Quote: Originally Posted by Robert Brandi
Hello to everyone: I have been putting on and off props on gas engines for some time. With that said has anyone out there ever had the prop bolts sheer off at the hub while engine is running ? If so what could cause the problem ? what is the solution? would appreciate comments on this one.
Thasnks Rob
The most usual problem is the bolts loosening, and then not holding the prop firmly in place. The prop then starts working itself back and forth on the hub, and eventually fatigues the bolts threads right next to the hub, to the point where they eventually fail. One fails, and it dominoes immediately to a total failure. Lock washers are NOT a solution for this problem, because the friction on the bolt threads should be more than sufficient to hold them tight. Loctite is likewise not necessary. The most common reason for "loosening" is that the aluminum of the thrust washer (where the bolt heads are) will crush and fatigue, allowing the tension to lessen. Hardened steel washers under the bolt heads is a good way to prevent this problem. Wooden props always loosen up a little bit, you have to go back and retorque them several times before they take a "Set" and stop crushing. Either be very conscientious of this fact, or switch to CF props with solid CF hubs (Biela props use a wooden "core" that can crush slightly over time).

Bolts will also fail due to repeated over-torquing, and the stresses will tend to build up at the point where the threads just exit the hub, working a certain area of 1-2 threads until it fails from fatigue as you are tightening the bolt.

Misalignment causes higher stress on the misaligned bolts (the ones that are binding), and again fatigue failure is the result.

Then there's the ever-present possibility of using bolts that just a touch too long, and which bottom the shank portion against the hub, giving just a little bit of tightness to the prop/spinner backplate, but not enough to do the job over a long period of time.

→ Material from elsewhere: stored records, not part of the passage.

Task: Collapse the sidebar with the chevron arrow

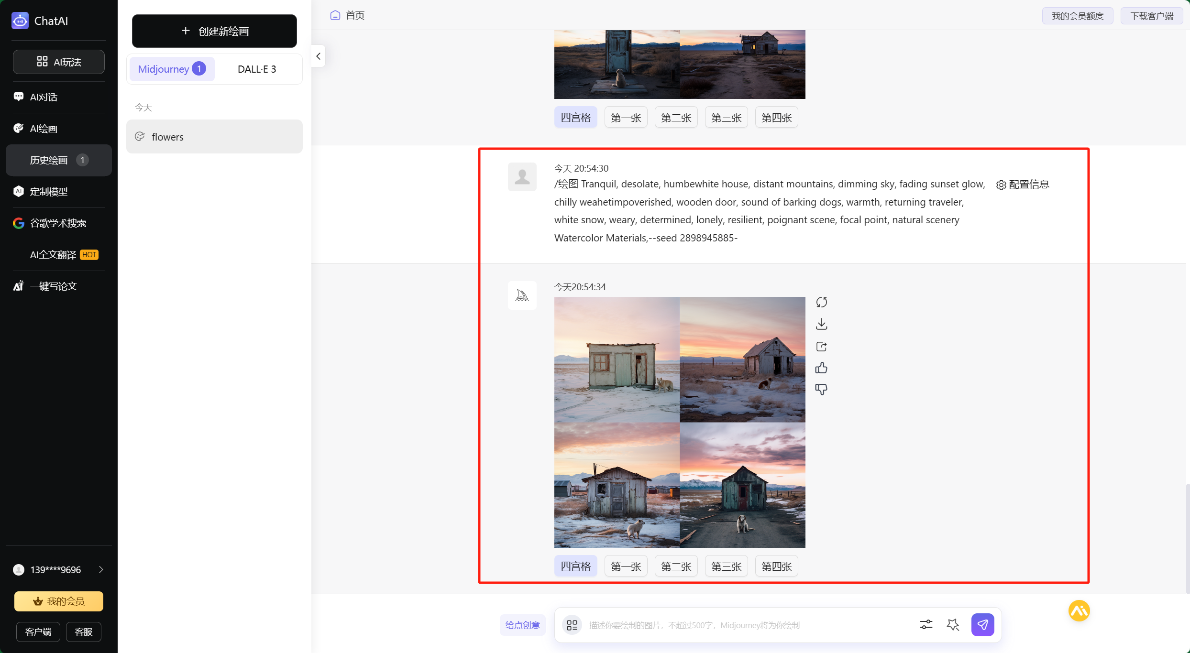Action: 318,56
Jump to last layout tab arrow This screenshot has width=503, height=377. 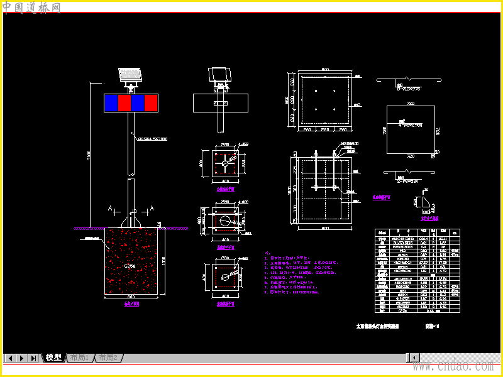point(33,358)
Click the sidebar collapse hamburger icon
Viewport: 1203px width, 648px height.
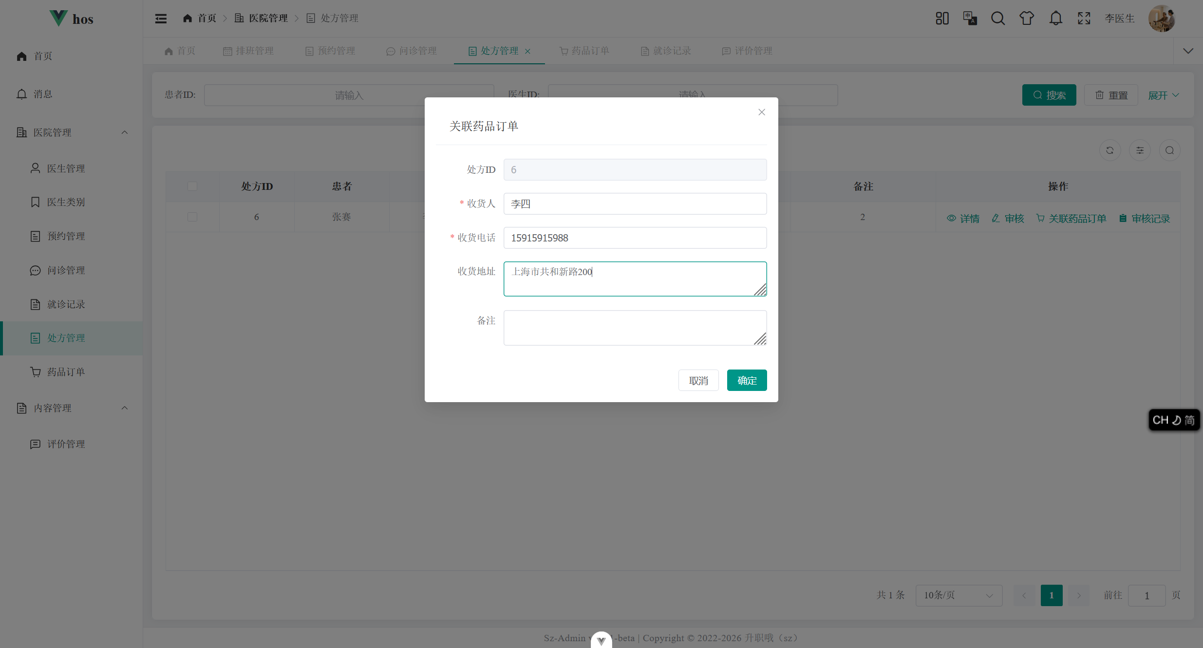coord(161,19)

It's always a good idea to double check to make sure that the shank portion is at least 2-3mm shorter than the depth of the prop/spinner combination.

I've seen people try to use 10-32 bolts in place of the 5mm bolts. NO NO NO NO NO!!!!!!! the threads are slightly different. . you may screw it together, but then you are also damaging the hub, and the bolts have a much higher chance of failing due to flexing.

That being said. . I've seen several of the "Big hame" flyers have repeated problems with sheared prop bolts. One guy I know of locally (National and Masters competition flyer) loses at LEAST one prop every year at Joe Nall. So it's not just your novice flyers that have problems with these bolts.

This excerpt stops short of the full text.